*What to do:* Once the line containing "LIFE Eau&Climat (38, 2146)" is found in the entries below, restate it and each following line word for word, stopping after the line containing "Franchise (516, 400)".

[Pixel coordinate grounding data]
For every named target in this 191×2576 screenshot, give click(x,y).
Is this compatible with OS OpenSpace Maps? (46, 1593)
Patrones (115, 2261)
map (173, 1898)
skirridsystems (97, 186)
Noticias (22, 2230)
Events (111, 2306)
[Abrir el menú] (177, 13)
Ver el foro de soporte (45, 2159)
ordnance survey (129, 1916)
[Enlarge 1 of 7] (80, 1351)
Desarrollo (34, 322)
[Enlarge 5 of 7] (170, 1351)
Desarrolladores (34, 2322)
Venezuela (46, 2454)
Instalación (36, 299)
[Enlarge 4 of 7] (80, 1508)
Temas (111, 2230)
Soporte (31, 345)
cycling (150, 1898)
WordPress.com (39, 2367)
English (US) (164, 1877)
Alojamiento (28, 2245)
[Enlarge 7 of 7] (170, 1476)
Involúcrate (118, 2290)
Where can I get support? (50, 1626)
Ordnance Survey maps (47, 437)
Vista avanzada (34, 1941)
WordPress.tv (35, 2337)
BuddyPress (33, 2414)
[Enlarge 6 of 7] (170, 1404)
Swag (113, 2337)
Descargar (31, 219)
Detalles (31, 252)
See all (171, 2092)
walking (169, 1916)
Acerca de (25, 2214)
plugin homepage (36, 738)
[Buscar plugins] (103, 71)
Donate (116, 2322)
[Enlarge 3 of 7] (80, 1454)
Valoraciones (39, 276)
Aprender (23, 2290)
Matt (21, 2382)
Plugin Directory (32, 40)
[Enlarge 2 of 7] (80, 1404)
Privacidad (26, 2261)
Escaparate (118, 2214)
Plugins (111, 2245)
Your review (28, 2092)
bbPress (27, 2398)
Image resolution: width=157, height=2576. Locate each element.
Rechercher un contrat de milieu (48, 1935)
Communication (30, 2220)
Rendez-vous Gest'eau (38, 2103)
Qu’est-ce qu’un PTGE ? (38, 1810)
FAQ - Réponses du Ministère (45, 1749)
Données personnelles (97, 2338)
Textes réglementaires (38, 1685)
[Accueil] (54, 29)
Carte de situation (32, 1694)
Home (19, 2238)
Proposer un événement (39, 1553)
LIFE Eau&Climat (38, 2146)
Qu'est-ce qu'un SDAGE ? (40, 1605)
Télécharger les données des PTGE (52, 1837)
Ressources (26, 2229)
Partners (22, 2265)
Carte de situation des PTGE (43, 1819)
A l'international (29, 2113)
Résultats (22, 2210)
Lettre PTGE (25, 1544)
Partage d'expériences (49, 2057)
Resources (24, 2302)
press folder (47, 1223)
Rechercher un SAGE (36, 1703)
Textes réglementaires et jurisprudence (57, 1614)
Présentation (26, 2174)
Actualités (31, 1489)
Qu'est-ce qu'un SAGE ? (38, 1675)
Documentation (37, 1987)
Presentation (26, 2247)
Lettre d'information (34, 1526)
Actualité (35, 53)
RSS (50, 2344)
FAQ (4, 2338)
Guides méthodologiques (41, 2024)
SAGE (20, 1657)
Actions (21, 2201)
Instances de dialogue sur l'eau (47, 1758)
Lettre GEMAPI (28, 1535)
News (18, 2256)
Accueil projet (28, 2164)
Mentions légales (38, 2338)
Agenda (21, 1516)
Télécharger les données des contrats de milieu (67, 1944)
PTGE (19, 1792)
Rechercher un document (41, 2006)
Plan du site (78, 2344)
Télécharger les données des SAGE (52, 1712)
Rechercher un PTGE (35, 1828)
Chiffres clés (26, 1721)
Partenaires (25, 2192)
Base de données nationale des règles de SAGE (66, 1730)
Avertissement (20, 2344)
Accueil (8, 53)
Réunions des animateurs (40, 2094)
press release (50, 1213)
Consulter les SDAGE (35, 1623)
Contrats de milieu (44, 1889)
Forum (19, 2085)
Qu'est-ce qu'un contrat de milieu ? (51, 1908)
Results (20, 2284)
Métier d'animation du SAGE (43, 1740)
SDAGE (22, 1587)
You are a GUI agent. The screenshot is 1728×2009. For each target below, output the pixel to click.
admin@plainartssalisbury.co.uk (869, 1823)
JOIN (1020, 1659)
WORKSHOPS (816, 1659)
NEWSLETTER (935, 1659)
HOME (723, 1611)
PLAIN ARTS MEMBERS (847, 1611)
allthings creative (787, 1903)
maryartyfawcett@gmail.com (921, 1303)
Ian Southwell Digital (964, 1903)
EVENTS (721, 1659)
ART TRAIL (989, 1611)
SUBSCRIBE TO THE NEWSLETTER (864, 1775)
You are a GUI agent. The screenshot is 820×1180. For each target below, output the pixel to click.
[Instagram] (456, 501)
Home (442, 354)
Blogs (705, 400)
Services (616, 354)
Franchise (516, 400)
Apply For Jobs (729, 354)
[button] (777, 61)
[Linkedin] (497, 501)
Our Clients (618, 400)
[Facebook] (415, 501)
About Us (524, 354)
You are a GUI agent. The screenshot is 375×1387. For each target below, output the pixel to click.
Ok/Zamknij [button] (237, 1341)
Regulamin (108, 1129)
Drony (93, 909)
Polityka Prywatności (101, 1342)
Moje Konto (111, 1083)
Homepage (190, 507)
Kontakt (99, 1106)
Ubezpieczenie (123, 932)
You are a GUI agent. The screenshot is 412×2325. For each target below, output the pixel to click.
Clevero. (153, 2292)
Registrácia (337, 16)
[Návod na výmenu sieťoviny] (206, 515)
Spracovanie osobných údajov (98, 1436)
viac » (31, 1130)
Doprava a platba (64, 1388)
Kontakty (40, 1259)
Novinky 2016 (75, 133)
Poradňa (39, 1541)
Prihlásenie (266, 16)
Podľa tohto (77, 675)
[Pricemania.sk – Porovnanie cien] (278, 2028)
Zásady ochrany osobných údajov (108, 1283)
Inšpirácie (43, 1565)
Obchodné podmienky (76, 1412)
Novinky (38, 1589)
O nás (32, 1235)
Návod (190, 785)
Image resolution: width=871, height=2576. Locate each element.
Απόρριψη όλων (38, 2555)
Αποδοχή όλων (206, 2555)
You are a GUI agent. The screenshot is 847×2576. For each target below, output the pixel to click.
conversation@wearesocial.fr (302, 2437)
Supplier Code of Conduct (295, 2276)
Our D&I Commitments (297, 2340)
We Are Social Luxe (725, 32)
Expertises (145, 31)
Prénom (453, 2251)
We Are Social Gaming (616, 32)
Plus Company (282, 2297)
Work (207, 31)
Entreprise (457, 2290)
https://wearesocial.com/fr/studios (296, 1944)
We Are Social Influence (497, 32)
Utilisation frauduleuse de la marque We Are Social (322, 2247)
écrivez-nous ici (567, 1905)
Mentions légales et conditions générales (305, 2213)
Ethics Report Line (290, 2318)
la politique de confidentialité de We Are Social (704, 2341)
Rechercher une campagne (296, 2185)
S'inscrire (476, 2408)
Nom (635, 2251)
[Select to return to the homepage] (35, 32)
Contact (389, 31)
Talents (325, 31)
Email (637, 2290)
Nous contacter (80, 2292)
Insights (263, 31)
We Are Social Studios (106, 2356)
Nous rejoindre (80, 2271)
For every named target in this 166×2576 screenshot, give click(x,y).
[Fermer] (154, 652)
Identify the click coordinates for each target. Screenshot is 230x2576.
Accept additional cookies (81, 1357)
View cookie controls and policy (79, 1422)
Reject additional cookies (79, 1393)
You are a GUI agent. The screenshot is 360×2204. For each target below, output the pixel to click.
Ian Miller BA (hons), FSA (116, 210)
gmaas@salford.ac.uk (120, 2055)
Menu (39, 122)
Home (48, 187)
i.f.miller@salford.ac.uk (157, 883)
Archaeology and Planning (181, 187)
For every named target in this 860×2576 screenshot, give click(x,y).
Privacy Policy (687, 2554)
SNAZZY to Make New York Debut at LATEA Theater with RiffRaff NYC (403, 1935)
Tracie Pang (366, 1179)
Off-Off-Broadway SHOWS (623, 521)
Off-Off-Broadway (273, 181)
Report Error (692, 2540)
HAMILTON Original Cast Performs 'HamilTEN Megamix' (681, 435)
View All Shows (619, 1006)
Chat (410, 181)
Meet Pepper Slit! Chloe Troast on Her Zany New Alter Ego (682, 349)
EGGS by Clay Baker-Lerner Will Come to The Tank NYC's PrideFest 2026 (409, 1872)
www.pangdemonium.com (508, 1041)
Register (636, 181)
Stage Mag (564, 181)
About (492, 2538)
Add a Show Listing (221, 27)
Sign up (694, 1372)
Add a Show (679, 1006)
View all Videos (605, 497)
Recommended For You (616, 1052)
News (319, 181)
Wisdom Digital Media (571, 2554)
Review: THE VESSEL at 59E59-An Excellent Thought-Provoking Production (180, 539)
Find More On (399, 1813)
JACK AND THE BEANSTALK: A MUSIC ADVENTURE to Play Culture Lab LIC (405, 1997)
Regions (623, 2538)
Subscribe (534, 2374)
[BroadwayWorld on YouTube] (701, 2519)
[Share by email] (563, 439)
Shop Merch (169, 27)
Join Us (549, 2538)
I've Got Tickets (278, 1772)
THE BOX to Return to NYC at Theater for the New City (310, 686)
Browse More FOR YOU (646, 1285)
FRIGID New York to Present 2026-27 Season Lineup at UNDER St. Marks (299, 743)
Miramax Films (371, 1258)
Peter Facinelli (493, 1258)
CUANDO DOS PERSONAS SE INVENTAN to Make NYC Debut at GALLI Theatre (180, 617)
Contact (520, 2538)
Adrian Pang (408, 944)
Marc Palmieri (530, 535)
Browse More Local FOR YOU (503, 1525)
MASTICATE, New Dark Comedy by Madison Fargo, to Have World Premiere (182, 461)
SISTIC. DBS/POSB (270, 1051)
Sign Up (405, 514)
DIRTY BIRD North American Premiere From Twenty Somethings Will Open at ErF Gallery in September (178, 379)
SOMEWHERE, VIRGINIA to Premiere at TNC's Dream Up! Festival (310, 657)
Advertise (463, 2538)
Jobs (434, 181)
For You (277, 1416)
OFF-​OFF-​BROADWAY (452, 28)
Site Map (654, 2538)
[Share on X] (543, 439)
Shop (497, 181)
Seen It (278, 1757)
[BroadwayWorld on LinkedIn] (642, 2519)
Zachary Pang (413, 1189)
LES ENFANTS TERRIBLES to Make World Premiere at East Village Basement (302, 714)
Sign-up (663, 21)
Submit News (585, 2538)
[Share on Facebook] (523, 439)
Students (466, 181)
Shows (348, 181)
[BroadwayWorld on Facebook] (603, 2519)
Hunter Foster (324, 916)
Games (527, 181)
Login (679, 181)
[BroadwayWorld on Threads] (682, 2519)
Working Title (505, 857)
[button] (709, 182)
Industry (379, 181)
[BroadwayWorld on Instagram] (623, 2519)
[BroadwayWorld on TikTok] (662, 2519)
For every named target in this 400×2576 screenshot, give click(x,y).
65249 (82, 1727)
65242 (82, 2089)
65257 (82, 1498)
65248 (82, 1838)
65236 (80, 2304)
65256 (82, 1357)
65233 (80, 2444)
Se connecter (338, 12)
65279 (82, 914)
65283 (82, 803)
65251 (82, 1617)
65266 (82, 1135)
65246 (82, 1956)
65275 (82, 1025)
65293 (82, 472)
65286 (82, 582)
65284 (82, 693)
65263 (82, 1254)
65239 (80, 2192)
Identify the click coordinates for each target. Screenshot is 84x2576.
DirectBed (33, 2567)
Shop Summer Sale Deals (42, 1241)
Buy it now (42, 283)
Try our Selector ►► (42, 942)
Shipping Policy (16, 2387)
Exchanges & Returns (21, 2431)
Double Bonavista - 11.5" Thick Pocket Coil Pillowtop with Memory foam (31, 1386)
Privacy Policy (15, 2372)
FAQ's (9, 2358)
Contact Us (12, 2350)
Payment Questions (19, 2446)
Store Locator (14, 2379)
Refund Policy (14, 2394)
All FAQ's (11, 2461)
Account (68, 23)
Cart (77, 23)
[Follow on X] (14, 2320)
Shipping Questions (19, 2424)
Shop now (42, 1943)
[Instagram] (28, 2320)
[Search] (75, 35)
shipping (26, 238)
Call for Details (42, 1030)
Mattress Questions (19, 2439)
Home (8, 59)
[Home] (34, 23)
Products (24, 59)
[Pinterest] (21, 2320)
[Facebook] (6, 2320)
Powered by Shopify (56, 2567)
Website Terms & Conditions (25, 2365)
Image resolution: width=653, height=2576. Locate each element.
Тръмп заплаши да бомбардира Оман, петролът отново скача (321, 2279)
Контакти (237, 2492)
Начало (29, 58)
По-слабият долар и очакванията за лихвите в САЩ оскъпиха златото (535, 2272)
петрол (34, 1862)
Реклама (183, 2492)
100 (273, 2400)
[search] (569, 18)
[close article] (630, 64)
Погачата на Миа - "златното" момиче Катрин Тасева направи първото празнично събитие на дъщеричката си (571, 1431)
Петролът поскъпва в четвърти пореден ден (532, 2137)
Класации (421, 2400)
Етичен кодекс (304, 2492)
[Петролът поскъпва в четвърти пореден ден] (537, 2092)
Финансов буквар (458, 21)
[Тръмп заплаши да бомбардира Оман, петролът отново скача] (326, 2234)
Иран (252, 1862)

*Response to this exercise:*
LIFE Eau&Climat (38, 2146)
Qu'est-ce qu'un SDAGE ? (40, 1605)
Télécharger les données des PTGE (52, 1837)
Ressources (26, 2229)
Partners (22, 2265)
Carte de situation des PTGE (43, 1819)
A l'international (29, 2113)
Résultats (22, 2210)
Lettre PTGE (25, 1544)
Partage d'expériences (49, 2057)
Resources (24, 2302)
press folder (47, 1223)
Rechercher un SAGE (36, 1703)
Textes réglementaires et jurisprudence (57, 1614)
Présentation (26, 2174)
Actualités (31, 1489)
Qu'est-ce qu'un SAGE ? (38, 1675)
Documentation (37, 1987)
Presentation (26, 2247)
Lettre d'information (34, 1526)
Actualité (35, 53)
RSS (50, 2344)
FAQ (4, 2338)
Guides méthodologiques (41, 2024)
SAGE (20, 1657)
Actions (21, 2201)
Instances de dialogue sur l'eau (47, 1758)
Lettre GEMAPI (28, 1535)
News (18, 2256)
Accueil projet (28, 2164)
Mentions légales (38, 2338)
Agenda (21, 1516)
Télécharger les données des contrats de milieu (67, 1944)
PTGE (19, 1792)
Rechercher un document (41, 2006)
Plan du site (78, 2344)
Télécharger les données des SAGE (52, 1712)
Rechercher un PTGE (35, 1828)
Chiffres clés (26, 1721)
Partenaires (25, 2192)
Base de données nationale des règles de SAGE (66, 1730)
Avertissement (20, 2344)
Accueil (8, 53)
Réunions des animateurs (40, 2094)
press release (50, 1213)
Consulter les SDAGE (35, 1623)
Contrats de milieu (44, 1889)
Forum (19, 2085)
Qu'est-ce qu'un contrat de milieu ? (51, 1908)
Results (20, 2284)
Métier d'animation du SAGE (43, 1740)
SDAGE (22, 1587)
You are a GUI agent. The screenshot is 1728×2009. For each target below, output the pixel to click.
admin@plainartssalisbury.co.uk (869, 1823)
JOIN (1020, 1659)
WORKSHOPS (816, 1659)
NEWSLETTER (935, 1659)
HOME (723, 1611)
PLAIN ARTS MEMBERS (847, 1611)
allthings creative (787, 1903)
maryartyfawcett@gmail.com (921, 1303)
Ian Southwell Digital (964, 1903)
EVENTS (721, 1659)
ART TRAIL (989, 1611)
SUBSCRIBE TO THE NEWSLETTER (864, 1775)
You are a GUI agent. The screenshot is 820×1180. For each target below, output the pixel to click.
[Instagram] (456, 501)
Home (442, 354)
Blogs (705, 400)
Services (616, 354)
Franchise (516, 400)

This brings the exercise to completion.